When the Dragon Program started in 2004, Werner Alpers, renowned oceanographer and professor emeritus at University of Hamburg, Germany, became its lead professor from Europe in the field of ocean and coastal zones. As an incubator and co-founder of the initiative, he has been nurturing young scientists from both China and Europe and has played a significant role in promoting ocean remote sensing.
In 2007, Professor Alpers won the Qilu Friendship Award from Shandong provincial government, and one year later, Alpers received the Chinese Government Friendship Award for his contribution to promoting international cooperation and outstanding contributions to China's modernization.
In an exclusive interview with Science and Technology Daily at the 2023 Dragon 5 Symposium held in Hohhot, north China's Inner Mongolia autonomous region, in September, Alpers talked about his expectations for the Dragon Program and his bond with China.
The transformation of China
Alpers first visited China in 1986 and has been developing long-term stable scientific cooperation with Chinese scientists since 1990.
A witness to the achievements of China's reform and opening-up, he recalled his first visit to Beijing.

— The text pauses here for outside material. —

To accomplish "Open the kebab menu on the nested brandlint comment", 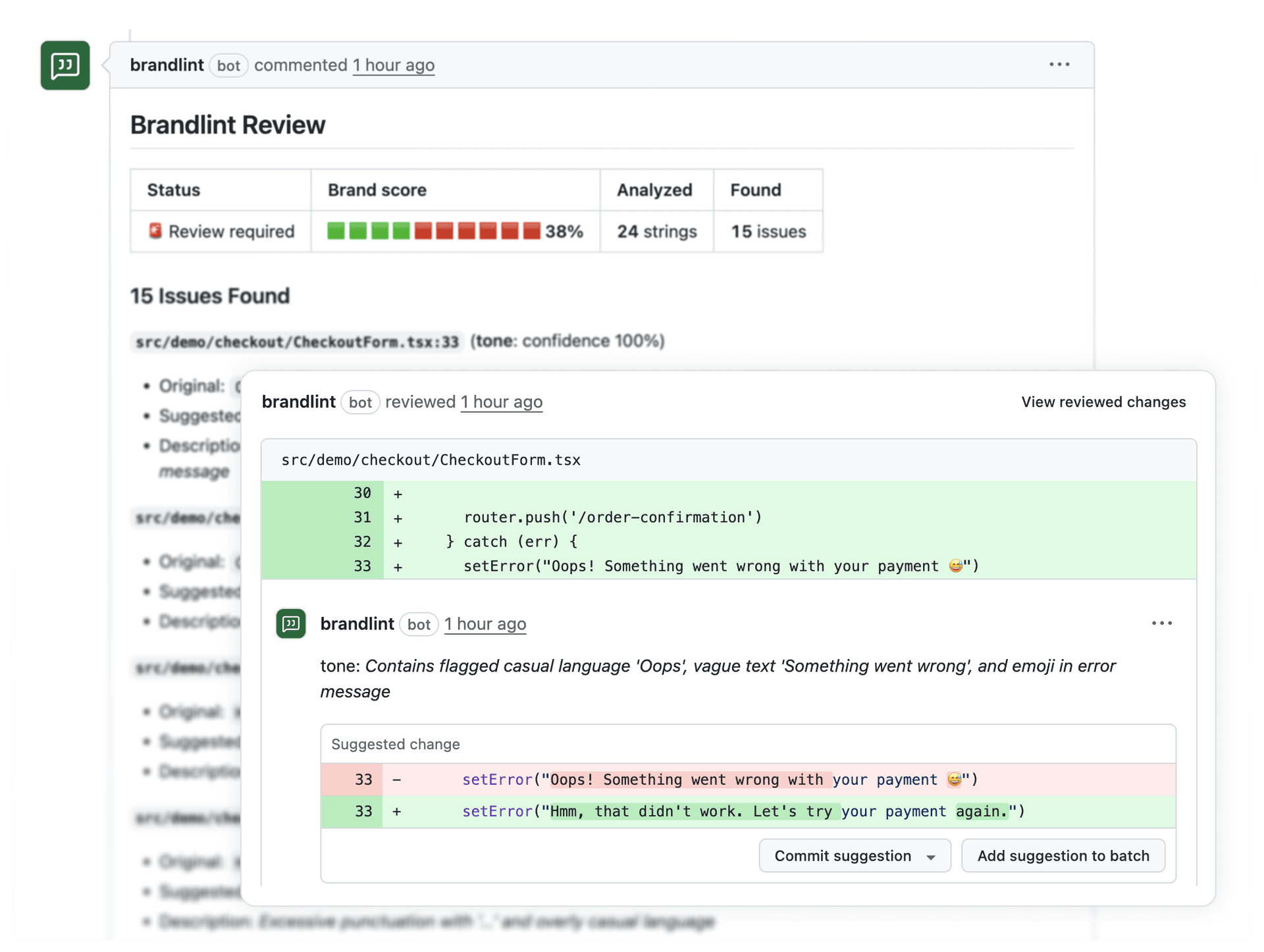I will (1163, 623).
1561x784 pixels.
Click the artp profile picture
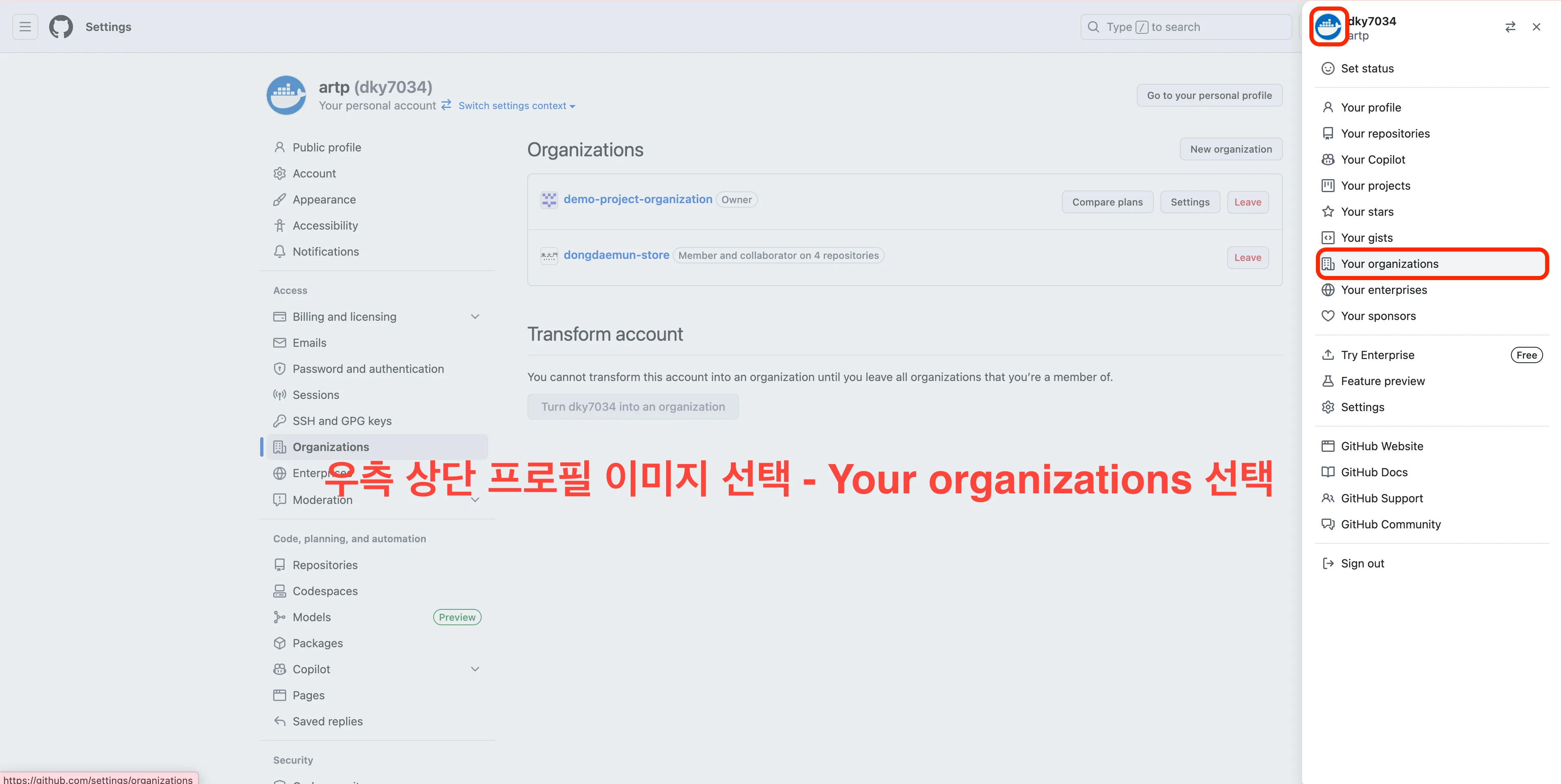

What impressed him most was the bicycles in the streets. "There were few cars in the streets of Beijing at that time, and the streets had few lights at night," he reminisced. There was no subway and the bus was the only means of public transport to go to the Beijing Friendship Hotel, where he stayed. But today there are large and sophisticated subway networks in major Chinese cities, which have been constructed in a record short time.
Sweeping changes have taken place in China. The achievements of the Chinese government and the people are unprecedented in human history. But many people who have not visited China recently don't realize it , Alpers added.
A deep sci-tech bond with China
As the founder of the Satellite Oceanography Laboratory of the University of Hamburg and a scientific advisor to three of the ESA's satellite programs, Alpers is recognized as an authority in the field of ocean remote sensing. His academic bond with China began when Chinese students joined his research team.
"When I became a professor in 1985, the government granted me funds for scientific research, but there weren’t enough researchers in my team. An American friend, a professor in oceanography, recommended Chinese students to me, and that's where my story with Chinese sci-tech careers began," he said.
Being a frequent visitor to China during the past decades, Alpers has built a deep relationship with the Ocean University of China (OUC). Since 1999, he has been a visiting professor at the OUC, addressing more than 5,000 faculties and students there.
The international ocean remote-sensing advanced training program jointly initiated by Alpers and the OUC within the framework of the Dragon Program plays a major role in ocean remote-sensing research in Asia, especially in China. Some American experts have also expressed a desire to participate in it.
In addition to these contributions, Alpers has also been instrumental in the cultivation of talents in the field of ocean remote sensing in China. Through a Sino-German cooperation program, Chinese doctoral students went to the University of Hamburg on research visits, and some of them became the young academic backbones of Synthetic Aperture Radar (SAR) ocean observation in China.
Great expectations from young scientists
The fifth term of the Dragon Program will conclude in 2024, to be followed by the start of the sixth edition of the program. Alpers has great expectations for the future generations and high hopes for future cooperation between China and the ESA.
"Both the parties should share more data with each other for further research. The ESA and China should collaborate together in planning satellite launches so as to avoid duplication and make remote sensing more efficient," he said.
Today, Earth is on the verge of becoming uninhabitable, and biodiversity has been damaged terribly. "We need to cooperate to overcome these problems and protect the endangered biosphere, the ocean and the atmosphere," he said. The cause of science matters to all, so it should bridge the difficulties caused by geopolitical conflicts, since they are minor issues compared to the challenges we are facing concerning the survival of mankind on our earth.